Je me rembrunis à cette pensée, ressassant encore et toujours les derniers jours funestes de la vie de ma chère et malicieuse Chilali, ces jours durant lesquels nous avons fomenté notre évasion jusqu’à la mettre à exécution pour ne retrouver acculés dans un piège. Je ne m’en suis sorti que de justesse, grâce au sacrifice de Chilali, et plein d’autres l’ont rejoint dans la mort. Au final ce n’est qu’une poignée d’entre nous qui est ressortie des murs de l’avilissante Khonfas et je m’en sens responsable, car j’ai mené les miens vers la mort aussi sûrement que si j’avais tenu l’épée shaakt qui les a transpercés.
Un bref regard à l’horizon m’apprend que l’aube n’a pas encore point, mais je ne me sens pas capable de me rendormir, aussi je me lève. Je m’habille rapidement pour descendre dans la salle commune de l’auberge. Je m’attends à la voir vide, mais Ildaryn Aëron s’y trouve. Je crois que je ne me ferais jamais aux noms elfes. Entre le sien et celui de Tanaëth Ithil, le sindel qui m’a sauvé d’une bien mauvaise situation face à des esclavagistes et avec lequel je devrais visiter la ville, je ne m’en sors guère. Enfin, je suppose que Sha’ale Wakhan doit paraître inhabituel pour qui n’est pas woran…

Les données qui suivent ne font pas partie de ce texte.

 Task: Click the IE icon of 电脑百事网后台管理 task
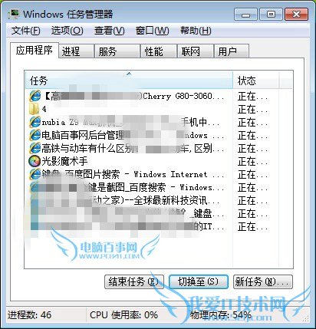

L’aubergiste et moi nous saluons, avec cette voix murmurée, légèrement rauque dédiée à l’aurore, comme si nous avions peur de l’indisposer en parlant plus fort. Je m’accoude au comptoir et commande du pain et de quoi manger un copieux petit déjeuner. Ildaryn s’exécute avec une bonne volonté manifeste, il semble ravi d’avoir des clients voyageurs, si rares dans la Perle qu’est Hidirain.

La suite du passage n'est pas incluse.